The angular magnification of the telescope is the ratio between focal length of the object and focal length of the eyepiece.

                              $M=-\frac{f_1}{f_2}$

The lateral magnification is the ratio between the distance of the object and the distance of the image.

                             $m=-\frac{s^{\text{'}}}{s}$

Formula for angular size of the object: $\theta =\frac{y^{\text{'}}}{f_2}$

Where y' =  height of the image

Formula for angular size of the image:  ${\theta }^{\text{'}}=\theta M$

The telescope has the same principle as the microscope but for a very long distance object. 

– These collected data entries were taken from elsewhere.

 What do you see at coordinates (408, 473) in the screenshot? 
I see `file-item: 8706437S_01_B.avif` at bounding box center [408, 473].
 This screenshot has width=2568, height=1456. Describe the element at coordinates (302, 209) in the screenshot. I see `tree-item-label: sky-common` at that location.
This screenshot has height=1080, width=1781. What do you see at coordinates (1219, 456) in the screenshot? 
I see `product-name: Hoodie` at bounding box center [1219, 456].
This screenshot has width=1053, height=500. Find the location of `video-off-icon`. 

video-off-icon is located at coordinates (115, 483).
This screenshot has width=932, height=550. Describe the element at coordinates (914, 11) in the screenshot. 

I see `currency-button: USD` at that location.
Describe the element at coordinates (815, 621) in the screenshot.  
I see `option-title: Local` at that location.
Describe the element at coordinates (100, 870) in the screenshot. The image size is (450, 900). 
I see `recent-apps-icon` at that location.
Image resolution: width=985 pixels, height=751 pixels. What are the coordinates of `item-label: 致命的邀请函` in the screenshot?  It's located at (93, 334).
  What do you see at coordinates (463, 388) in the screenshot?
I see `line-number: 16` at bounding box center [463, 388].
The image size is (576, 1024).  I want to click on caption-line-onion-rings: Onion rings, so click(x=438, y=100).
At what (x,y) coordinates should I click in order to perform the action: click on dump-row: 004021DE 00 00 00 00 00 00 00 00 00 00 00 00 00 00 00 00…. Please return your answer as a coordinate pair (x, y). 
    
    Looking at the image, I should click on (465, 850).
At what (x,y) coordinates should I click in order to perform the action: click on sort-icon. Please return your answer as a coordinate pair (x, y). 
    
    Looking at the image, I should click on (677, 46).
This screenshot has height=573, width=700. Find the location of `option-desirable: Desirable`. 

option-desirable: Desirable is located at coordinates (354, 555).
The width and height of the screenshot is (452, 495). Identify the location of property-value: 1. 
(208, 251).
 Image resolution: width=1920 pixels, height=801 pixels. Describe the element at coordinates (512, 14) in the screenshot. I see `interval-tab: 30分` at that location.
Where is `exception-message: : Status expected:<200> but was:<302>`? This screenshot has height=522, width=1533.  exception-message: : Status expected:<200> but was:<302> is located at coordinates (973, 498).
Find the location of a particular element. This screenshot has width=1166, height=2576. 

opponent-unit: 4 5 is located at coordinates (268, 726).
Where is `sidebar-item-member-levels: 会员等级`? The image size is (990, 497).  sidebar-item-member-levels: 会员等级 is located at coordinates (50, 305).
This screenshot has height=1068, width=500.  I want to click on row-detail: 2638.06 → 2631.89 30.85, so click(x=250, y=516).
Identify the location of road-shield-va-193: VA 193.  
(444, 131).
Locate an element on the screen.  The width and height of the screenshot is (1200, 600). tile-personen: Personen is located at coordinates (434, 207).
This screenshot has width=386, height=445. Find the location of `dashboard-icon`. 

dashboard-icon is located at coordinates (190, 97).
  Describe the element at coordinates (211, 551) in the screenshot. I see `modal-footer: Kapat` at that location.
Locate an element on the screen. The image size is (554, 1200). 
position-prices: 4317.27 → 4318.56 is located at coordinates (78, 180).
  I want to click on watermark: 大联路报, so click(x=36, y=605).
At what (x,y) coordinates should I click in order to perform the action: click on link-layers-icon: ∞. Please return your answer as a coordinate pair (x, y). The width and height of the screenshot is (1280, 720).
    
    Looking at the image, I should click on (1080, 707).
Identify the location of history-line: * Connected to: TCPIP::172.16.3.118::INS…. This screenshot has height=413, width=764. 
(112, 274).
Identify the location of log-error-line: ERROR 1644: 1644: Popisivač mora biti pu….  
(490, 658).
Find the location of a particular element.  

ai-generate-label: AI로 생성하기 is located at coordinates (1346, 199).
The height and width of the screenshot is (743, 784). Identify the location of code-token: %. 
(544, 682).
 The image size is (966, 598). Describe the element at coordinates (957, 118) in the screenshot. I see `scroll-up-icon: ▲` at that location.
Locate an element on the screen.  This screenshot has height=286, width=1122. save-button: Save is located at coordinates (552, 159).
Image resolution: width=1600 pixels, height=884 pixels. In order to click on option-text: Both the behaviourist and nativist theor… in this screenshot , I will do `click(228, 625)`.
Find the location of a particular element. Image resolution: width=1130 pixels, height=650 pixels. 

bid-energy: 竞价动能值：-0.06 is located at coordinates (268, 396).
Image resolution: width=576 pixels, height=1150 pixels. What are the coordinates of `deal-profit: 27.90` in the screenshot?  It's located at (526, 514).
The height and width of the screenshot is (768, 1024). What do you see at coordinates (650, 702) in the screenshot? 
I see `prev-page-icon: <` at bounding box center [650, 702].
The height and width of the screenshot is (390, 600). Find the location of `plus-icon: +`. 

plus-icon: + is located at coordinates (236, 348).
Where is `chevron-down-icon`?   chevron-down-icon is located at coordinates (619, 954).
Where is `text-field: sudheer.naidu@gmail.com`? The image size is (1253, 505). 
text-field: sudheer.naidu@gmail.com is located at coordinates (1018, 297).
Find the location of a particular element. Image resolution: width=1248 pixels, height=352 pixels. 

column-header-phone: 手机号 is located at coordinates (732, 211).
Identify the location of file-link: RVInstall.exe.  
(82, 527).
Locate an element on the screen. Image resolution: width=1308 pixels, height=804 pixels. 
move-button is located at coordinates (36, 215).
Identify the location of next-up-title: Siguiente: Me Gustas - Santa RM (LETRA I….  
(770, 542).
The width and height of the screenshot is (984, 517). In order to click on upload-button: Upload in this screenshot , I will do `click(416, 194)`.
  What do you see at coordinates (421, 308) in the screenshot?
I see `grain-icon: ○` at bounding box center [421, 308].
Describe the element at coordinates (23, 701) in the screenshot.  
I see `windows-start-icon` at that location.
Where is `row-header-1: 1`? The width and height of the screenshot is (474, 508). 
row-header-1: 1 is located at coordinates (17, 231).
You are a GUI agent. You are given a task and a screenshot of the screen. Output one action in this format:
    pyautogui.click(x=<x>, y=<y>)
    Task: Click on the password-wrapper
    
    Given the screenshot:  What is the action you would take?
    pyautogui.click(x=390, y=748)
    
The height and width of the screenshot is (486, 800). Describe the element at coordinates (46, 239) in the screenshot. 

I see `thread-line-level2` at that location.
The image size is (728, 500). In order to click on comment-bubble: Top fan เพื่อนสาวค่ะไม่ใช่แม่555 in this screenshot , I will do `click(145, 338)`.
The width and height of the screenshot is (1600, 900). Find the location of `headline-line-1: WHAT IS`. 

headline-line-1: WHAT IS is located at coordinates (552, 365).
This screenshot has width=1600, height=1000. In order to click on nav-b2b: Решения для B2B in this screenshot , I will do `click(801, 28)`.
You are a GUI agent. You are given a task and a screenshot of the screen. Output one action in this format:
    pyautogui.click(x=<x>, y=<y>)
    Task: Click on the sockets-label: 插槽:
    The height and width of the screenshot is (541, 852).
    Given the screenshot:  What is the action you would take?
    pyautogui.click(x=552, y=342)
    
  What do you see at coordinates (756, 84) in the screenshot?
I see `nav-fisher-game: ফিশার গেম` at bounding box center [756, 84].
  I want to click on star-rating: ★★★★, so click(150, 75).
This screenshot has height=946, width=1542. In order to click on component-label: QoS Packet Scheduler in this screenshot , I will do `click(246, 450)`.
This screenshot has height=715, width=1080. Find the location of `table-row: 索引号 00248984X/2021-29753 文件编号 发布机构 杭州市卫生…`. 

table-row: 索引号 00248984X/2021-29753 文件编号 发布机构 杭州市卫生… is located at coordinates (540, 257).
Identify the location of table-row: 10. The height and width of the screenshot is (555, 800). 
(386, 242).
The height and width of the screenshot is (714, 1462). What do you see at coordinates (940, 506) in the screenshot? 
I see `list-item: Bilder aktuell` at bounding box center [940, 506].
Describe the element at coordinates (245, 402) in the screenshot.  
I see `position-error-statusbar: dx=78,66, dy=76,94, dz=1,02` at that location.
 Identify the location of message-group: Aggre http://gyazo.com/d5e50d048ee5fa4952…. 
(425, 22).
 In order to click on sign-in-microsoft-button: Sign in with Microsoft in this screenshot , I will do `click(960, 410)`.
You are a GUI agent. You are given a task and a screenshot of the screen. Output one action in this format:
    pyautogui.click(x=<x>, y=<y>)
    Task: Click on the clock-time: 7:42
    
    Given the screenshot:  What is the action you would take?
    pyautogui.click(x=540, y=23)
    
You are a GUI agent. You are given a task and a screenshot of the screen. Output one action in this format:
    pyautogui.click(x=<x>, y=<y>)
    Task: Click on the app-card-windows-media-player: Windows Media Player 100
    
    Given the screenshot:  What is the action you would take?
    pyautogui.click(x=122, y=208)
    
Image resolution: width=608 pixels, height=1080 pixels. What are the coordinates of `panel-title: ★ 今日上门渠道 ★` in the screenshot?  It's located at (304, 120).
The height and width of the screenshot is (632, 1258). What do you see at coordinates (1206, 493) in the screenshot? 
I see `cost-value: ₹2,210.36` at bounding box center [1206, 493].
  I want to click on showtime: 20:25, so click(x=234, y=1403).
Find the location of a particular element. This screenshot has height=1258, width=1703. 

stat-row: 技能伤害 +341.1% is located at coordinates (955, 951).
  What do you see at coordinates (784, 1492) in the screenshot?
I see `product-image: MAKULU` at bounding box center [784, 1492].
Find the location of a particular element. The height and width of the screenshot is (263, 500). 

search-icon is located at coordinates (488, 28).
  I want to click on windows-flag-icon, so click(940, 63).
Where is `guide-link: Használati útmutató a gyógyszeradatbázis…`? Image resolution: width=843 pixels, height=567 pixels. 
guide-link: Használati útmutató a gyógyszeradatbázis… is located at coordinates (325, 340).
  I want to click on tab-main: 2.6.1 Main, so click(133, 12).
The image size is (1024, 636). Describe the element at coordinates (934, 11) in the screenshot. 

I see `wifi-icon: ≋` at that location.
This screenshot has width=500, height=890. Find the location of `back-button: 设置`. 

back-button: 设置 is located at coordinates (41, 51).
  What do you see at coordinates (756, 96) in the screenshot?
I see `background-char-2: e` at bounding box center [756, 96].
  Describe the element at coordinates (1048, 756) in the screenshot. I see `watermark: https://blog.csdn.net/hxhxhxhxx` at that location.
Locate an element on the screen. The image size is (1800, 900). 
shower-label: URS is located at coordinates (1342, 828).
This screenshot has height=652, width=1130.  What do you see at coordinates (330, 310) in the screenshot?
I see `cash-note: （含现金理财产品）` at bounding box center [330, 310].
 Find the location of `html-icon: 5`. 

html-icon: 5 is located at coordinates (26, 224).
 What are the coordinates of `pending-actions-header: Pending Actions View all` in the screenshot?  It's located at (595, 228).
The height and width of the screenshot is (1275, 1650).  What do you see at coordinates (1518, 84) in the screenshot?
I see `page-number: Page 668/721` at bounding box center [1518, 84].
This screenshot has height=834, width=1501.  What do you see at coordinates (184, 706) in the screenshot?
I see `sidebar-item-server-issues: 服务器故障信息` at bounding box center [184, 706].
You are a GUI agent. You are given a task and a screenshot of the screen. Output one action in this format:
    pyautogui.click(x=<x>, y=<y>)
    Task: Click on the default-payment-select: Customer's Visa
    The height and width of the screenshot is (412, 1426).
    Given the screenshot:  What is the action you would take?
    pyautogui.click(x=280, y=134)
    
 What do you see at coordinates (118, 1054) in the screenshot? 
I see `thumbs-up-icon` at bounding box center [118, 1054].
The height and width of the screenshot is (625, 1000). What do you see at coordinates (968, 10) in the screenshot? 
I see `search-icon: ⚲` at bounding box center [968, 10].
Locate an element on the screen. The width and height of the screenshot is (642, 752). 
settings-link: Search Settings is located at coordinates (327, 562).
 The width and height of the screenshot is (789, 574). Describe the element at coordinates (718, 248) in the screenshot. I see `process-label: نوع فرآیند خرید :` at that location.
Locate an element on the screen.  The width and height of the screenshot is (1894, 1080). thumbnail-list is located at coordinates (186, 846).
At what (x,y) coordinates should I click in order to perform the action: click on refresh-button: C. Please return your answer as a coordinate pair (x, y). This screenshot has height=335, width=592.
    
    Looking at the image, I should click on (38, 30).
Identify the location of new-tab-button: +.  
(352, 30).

Plugging the values into the angular magnification formula:

 $$\begin{gathered} M=-\frac{f_1}{f_2} \\ =-\frac{95.0cm}{15.0cm} \\ =-6.33 \end{gathered}$$

Use the formula, 

                                    $$\begin{gathered} m=-\frac{s^{\text{'}}}{s} \\ =-\frac{95m}{3*{10}^{5}cm} \\ =-3.17*{10}^{-4} \end{gathered}$$

Also, the lateral magnification is given by: 

                                       $$\begin{gathered} m=-\frac{y^{\text{'}}}{y} \\ \Rightarrow \left|y^{\text{'}}\right|=\left|my\right| \\ =\left|\left(-3.17*{10}^{-4}\right)\left(60 ml\right)\right| \\ =0.019 \\ =1.9cm \end{gathered}$$

First, calculate the angular size of the object

                                     $$\begin{gathered} \theta =\frac{y^{\text{'}}}{f_2} \\ =\frac{1.9cm}{95cm} \\ =0.02rad \end{gathered}$$

Plug the values to find angular size of the final image

                                         $$\begin{gathered} {\mathrm{\theta }}^{\text{'}}=\mathrm{\theta M} \\ =\left(0.02\mathrm{rad}\right)\left(-6.33\right) \\ =-0.127\mathrm{rad} \end{gathered}$$

Thus, The angular magnification for the telescope is -6.33, the height of the image formed by the objective of a building is 1.9 cm and the angular size of the final image as viewed by an eye very close to the eyepiece is -0.127 rad.